BEGIN

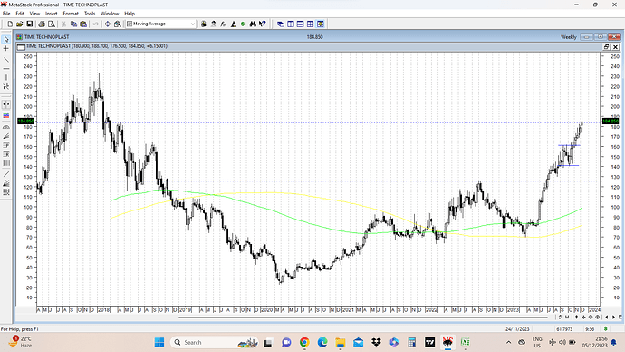Image resolution: width=625 pixels, height=352 pixels.
Task: Open the Insert menu
Action: pyautogui.click(x=52, y=14)
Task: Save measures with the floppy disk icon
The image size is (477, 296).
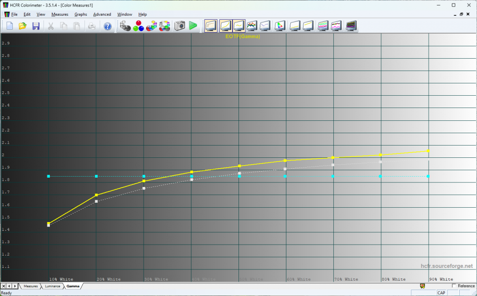Action: [x=36, y=26]
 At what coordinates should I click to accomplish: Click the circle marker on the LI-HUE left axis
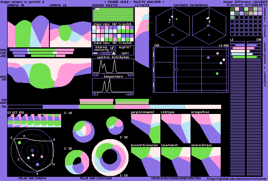click(176, 70)
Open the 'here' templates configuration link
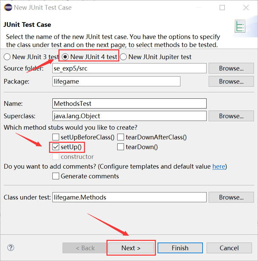Image resolution: width=258 pixels, height=261 pixels. click(x=219, y=166)
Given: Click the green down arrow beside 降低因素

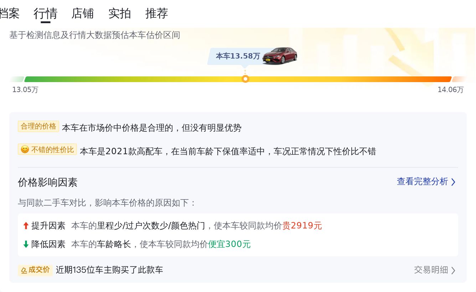Looking at the screenshot, I should click(x=26, y=244).
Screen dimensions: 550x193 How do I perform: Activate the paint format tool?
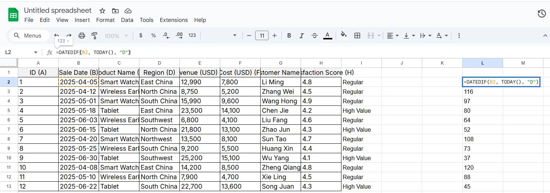(94, 35)
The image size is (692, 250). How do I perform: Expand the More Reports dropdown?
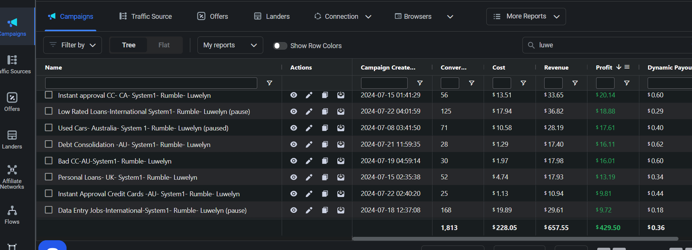pos(526,17)
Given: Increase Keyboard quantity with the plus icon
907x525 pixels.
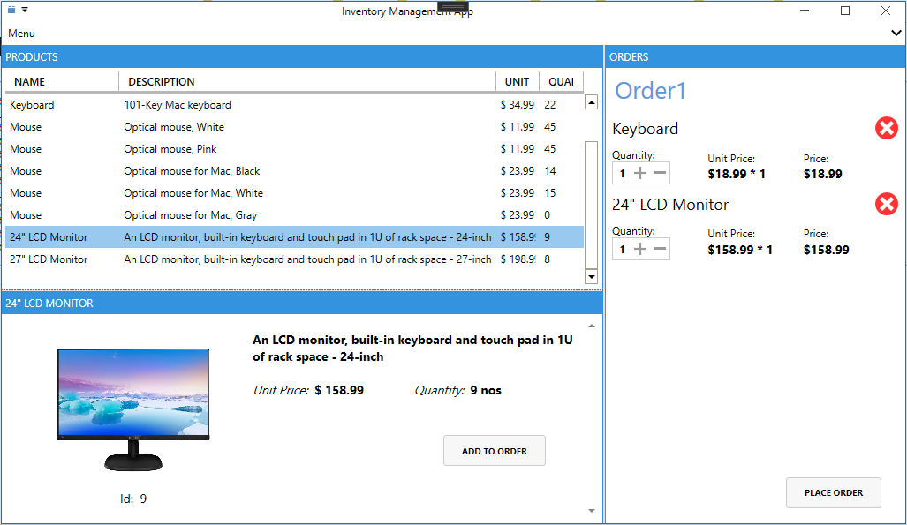Looking at the screenshot, I should [640, 173].
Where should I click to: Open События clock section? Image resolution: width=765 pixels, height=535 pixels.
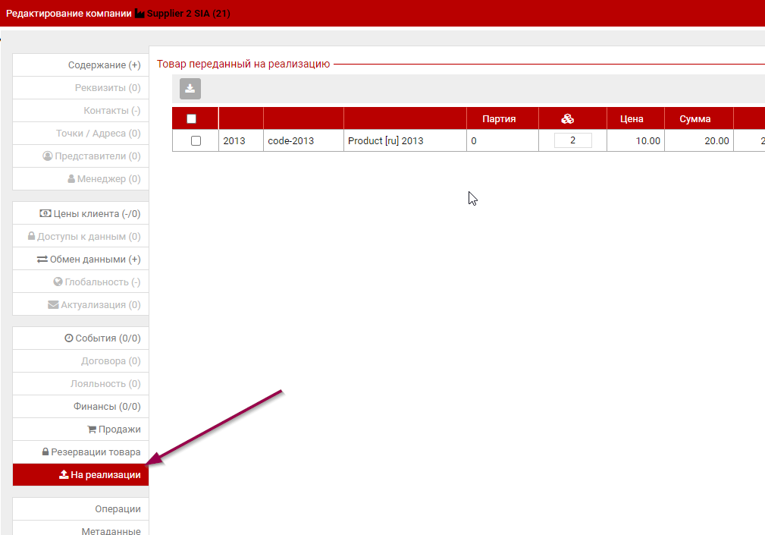pyautogui.click(x=102, y=338)
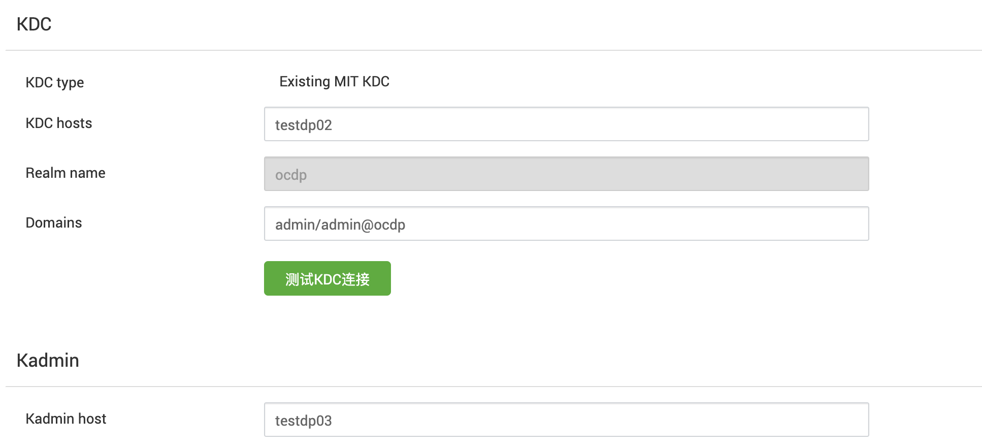Screen dimensions: 982x446
Task: Click the Kadmin host label
Action: pyautogui.click(x=66, y=419)
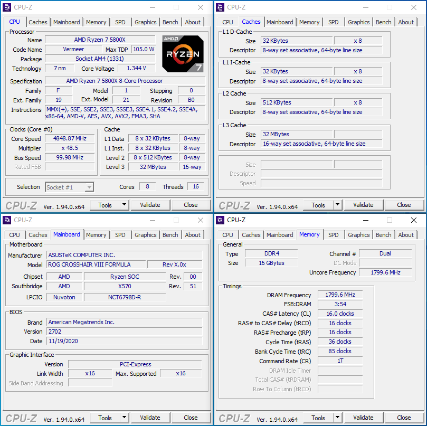Click the AMD Ryzen 7 logo image
The height and width of the screenshot is (426, 427).
click(183, 54)
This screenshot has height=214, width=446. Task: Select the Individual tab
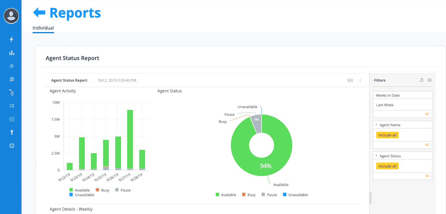pos(43,28)
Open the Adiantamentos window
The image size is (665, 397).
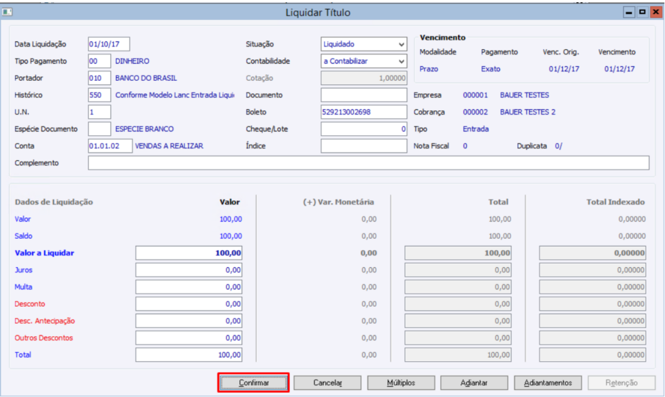click(548, 383)
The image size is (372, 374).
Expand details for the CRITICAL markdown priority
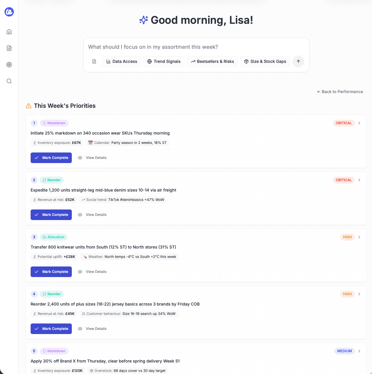pos(359,123)
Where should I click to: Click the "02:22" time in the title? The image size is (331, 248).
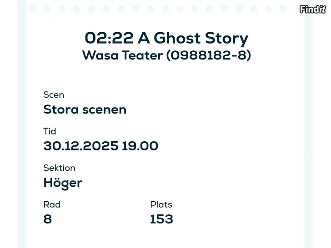pos(108,38)
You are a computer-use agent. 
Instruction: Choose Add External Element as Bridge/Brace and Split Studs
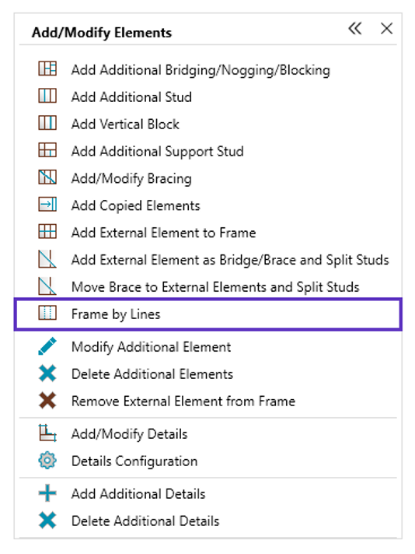point(214,260)
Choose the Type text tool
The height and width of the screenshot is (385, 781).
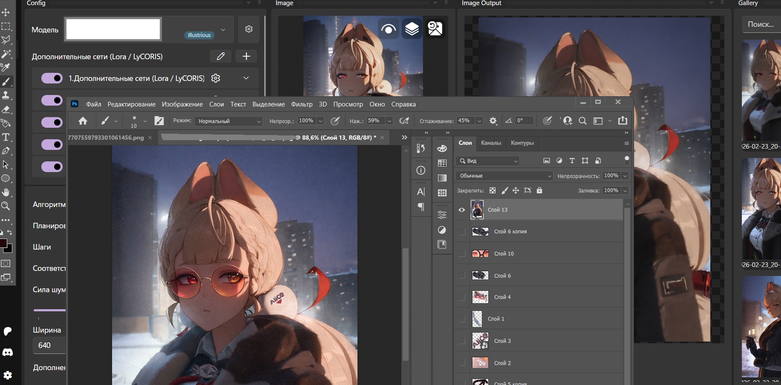(x=6, y=137)

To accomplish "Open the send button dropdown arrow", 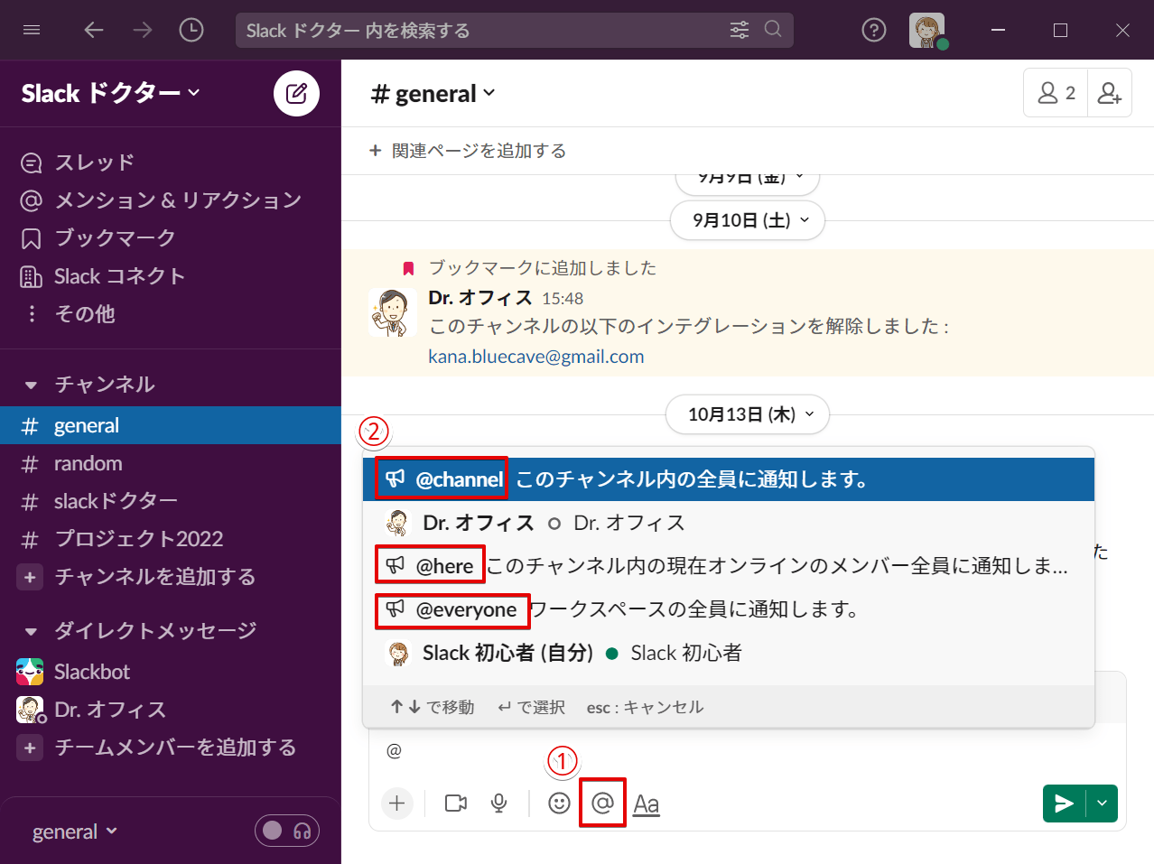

END

What needs to be done –
Return from the data every line that holds "with".

Task result –
Task: Save measures with the floppy disk icon
Given: Increase Keyboard quantity with the plus icon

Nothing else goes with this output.